Take for instance the fact that the island he presents is so...grim. Nobody seems to have any fun, ever. In the original, you had a population of happy, hard-working, lusty people, tilling the earth and each other, content in their lives. In this version, the place is utterly joyless. No music, no dancing, no smiling, no laughter. Just frowsy, unwashed hags (old and young) ruled over by a horrid cliche of a wicked stepmother. Dreadful.
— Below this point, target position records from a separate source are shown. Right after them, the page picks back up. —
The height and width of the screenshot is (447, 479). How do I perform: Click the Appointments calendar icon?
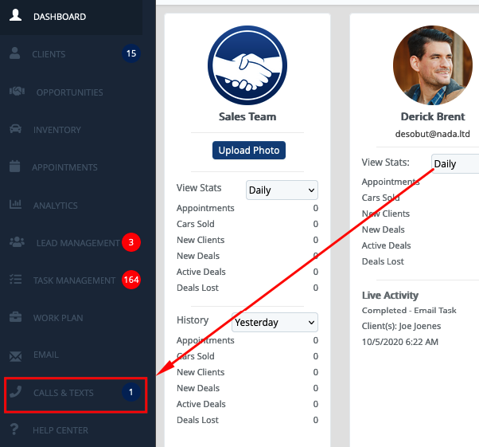(14, 167)
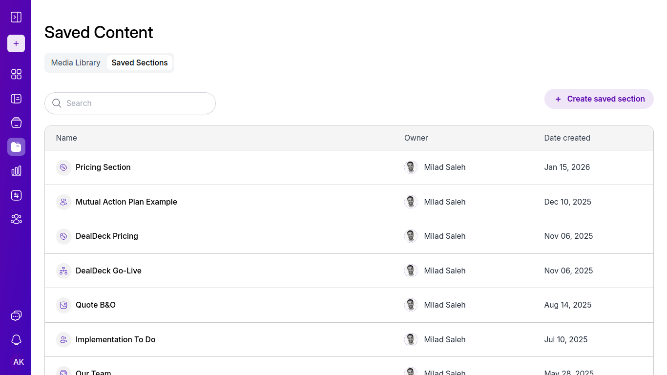
Task: Open the billing dollar icon in sidebar
Action: 16,195
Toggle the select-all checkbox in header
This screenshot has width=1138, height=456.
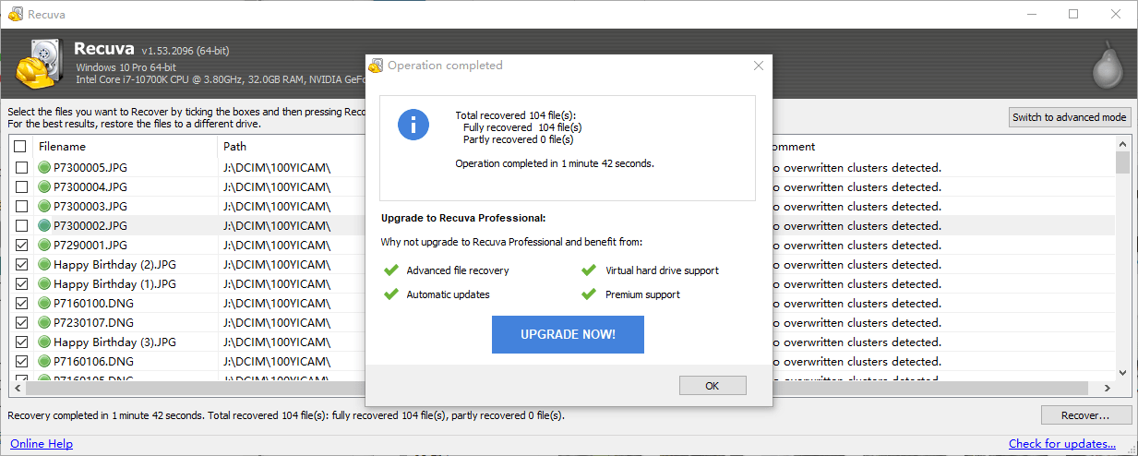(20, 147)
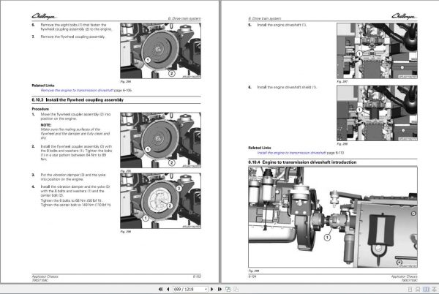
Task: Click the page number field 689 / 1218
Action: 189,289
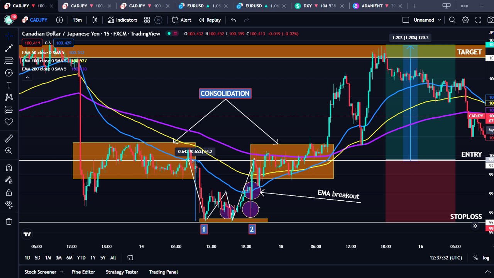The width and height of the screenshot is (494, 278).
Task: Click the trash icon to remove drawings
Action: point(8,221)
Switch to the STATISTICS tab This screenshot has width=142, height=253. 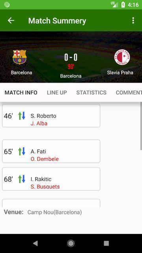pyautogui.click(x=91, y=93)
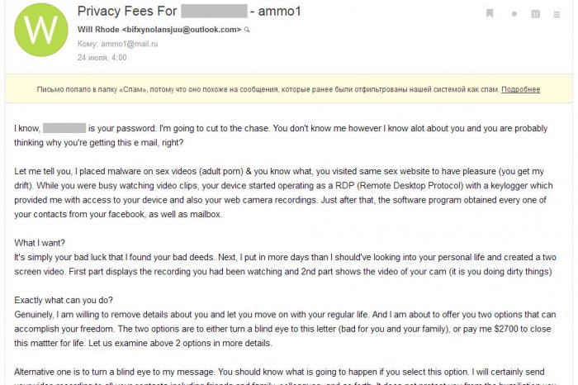Search for emails from this sender using the magnifier icon
The height and width of the screenshot is (385, 578).
247,30
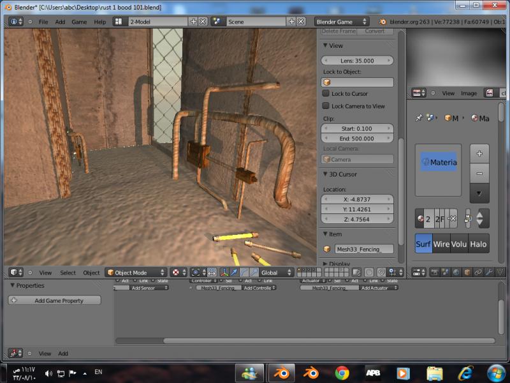Click the 3D manipulator toggle icon

point(224,273)
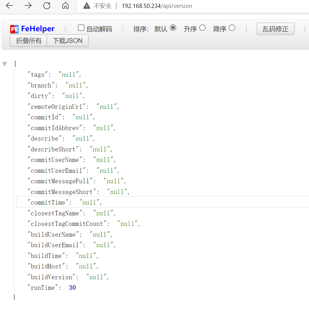The height and width of the screenshot is (327, 309).
Task: Click the 乱码修正 button
Action: pyautogui.click(x=275, y=28)
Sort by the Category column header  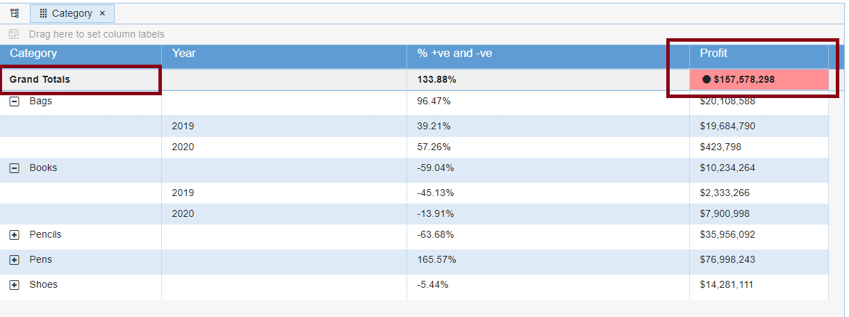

And the whole thing about "we came here hundreds of years ago to worship the Goddess". OH BITCH PLEASE. No one makes those kinds of claims anymore. That whole "tradition" thing went out the window years ago. Any pagan worth his/her salt knows that for the self-serving bullshit it is. If LaBute was going to make a film about a particular religion, I'd have expected him to do at least a bit of research first. Besides which, the kind of (un-)community presented here is completely unviable - there's no way it could survive fifty years, let alone five hundred.

I've been a happy worshipper of the Goddess for thirty years now. The original Summerisle is a place I've always longed to visit. But you couldn't possibly pay me enough money to step foot on LaBute's Island of the Fanged Vagina Monsters. (And yes, I am a woman myself.) It's beyond ridiculous - as the reviewer states here, it's insulting and pathetic, telling far more about LaBute and his genital panic than even he probably realizes.

Feh.


One more comment, in case anyone here didn't know:

The worst thing about this whole stupid film is that Robin Hardy (the director of the original Wicker Man) has been trying to get his update made for years now. Originally titled Riding the Laddie, now Cowboys for Christ, it's about a young fundie couple who come to Summerisle to convert the natives, and run afoul of the Wicker Man. It was set to star Christopher Lee in a reprise of his original role, and Sean Astin was going to play the young Bible-thumping dude. (Don't know who they were eying for the woman in the pair.) It sounded like a really interesting update.

But this utter piece of shite has probably trashed any chance of a really good take ever getting made. So that's another thing that TWM fans have to growl at LaBute about.





*sigh* Oh well. I still hold vain hopes of seeing Sean A. get shoved into that braided inferno someday. (Only because he'd be so damn good in the role, mind you.)